In order to more intuitively represent the predictive ability of the over-the-top one-two-three step model with error correction and the over-the-top one-two-three step model without error correction, the number of predictions with different model error intervals in [−0.1%, 0.1%], [−0.3%, 0.3%], [−0.5%, 0.5%], and [−1%, 1%] as a percentage of the total number of 144 predictions are counted in this paper, and the specific results of the error interval evaluation for each prediction model are shown in
Table 6 below.
It can be analyzed from
Table 6 that compared with the combined CEEMDAN-SE-IBAS-KELM model without the error correction, the percentage of the number of predicted values in different error intervals for the combined CEEMDAN-SE-IBAS-KELM model with the error correction for the one, two, and three steps ahead is significantly improved. In the error interval [−0.1%, 0.1%], the percentage of the prediction results of the combined error-corrected model with one, two, and three steps ahead of the combined model increased by 1.39%, 10.42%, and 9.03%, respectively; in the error interval [−0.3%, 0.3%], the percentage of the prediction results of the combined model with one, two, three steps ahead of the combined model increased by 16%, respectively, compared with that of the uncombined model with one, two, three steps ahead of the combined model.
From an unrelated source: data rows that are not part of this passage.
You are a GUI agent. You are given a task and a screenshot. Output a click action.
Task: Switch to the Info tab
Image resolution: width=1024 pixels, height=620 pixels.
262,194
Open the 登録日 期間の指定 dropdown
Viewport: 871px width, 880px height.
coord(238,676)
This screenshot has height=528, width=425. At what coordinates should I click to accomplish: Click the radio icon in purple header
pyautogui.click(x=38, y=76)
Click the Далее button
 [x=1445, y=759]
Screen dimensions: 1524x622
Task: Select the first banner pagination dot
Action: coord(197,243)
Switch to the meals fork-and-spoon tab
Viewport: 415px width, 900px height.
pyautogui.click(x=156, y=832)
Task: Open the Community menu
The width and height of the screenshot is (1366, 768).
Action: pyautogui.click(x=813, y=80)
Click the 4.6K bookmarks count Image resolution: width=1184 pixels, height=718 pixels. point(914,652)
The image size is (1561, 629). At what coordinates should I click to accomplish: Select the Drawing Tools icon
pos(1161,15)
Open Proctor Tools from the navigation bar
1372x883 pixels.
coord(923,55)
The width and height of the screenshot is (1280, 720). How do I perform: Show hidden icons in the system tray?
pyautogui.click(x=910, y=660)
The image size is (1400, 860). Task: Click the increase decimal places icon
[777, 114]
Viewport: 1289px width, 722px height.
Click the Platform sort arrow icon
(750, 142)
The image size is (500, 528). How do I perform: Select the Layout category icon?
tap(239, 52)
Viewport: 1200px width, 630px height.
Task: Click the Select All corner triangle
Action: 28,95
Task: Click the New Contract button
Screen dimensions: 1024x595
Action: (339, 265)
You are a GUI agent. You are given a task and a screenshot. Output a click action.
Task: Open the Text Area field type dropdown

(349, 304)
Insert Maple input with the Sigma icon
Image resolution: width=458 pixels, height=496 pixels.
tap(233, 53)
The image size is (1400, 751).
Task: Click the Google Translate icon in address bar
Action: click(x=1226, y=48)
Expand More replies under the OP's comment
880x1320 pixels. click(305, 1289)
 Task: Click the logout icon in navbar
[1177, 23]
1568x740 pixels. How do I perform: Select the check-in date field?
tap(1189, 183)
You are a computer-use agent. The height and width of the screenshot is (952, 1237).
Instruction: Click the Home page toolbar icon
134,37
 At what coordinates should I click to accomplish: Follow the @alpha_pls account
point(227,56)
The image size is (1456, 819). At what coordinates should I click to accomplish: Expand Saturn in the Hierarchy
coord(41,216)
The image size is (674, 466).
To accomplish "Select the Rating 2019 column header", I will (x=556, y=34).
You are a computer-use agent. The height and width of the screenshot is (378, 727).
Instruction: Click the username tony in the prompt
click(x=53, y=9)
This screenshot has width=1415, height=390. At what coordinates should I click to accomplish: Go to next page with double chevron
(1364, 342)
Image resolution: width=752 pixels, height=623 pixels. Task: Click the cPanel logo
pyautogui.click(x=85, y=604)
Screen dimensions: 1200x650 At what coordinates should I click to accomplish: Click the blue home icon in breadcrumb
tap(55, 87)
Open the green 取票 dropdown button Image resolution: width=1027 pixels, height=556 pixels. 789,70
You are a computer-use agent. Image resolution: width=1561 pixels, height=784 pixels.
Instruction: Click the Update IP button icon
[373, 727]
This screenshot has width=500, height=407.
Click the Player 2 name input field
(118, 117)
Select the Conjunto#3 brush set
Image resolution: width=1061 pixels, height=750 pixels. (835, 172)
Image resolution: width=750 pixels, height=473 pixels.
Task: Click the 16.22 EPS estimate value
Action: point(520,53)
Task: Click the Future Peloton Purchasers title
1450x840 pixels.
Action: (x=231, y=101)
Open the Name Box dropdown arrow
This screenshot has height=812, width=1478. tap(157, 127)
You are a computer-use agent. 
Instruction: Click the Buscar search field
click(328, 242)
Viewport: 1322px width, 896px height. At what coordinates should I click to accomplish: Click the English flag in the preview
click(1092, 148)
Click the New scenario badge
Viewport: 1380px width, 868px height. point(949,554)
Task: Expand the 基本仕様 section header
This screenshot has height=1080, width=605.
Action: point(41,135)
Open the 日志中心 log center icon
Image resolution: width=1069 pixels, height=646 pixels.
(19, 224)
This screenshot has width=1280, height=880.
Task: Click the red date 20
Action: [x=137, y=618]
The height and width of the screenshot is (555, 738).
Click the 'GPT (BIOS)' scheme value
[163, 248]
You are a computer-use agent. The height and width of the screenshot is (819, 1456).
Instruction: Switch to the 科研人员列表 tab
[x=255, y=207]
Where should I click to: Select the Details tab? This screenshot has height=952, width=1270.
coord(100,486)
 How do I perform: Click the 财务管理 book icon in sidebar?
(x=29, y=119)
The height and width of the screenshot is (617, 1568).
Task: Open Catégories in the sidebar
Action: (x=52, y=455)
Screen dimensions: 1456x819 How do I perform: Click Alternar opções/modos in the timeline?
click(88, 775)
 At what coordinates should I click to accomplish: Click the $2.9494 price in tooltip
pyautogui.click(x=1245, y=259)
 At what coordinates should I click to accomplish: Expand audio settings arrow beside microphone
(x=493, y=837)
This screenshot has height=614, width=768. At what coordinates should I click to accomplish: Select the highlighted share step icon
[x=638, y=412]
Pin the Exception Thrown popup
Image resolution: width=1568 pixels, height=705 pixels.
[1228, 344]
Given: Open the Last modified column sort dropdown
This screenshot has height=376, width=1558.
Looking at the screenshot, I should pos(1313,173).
In the error interval [−0.5%, 0.5%], the prediction results of the model with error correction increase by 17.36%, 25%, 29.17%, and 35.42%, respectively, compared with the prediction results of the model without the combination of one, two, and three steps ahead; in the error interval [−1%, 1%], the prediction results of the model with error correction increase by 17.36%, 25%, 29.17%, and 35.42%, respectively, compared with the prediction results of the model without the combination of one, two, and three steps ahead. In the error interval [−1%, 1%], the prediction results of the model with error correction increase by 4.86%, 23.61%, and 40.97%, respectively, compared with the prediction results of the model without the combination of the one, two, and three steps ahead. In summary, the combined CEEMDAN-SE-IBAS-KELM model with error correction has higher prediction accuracy and is more suitable for multi-step iterative wind power prediction.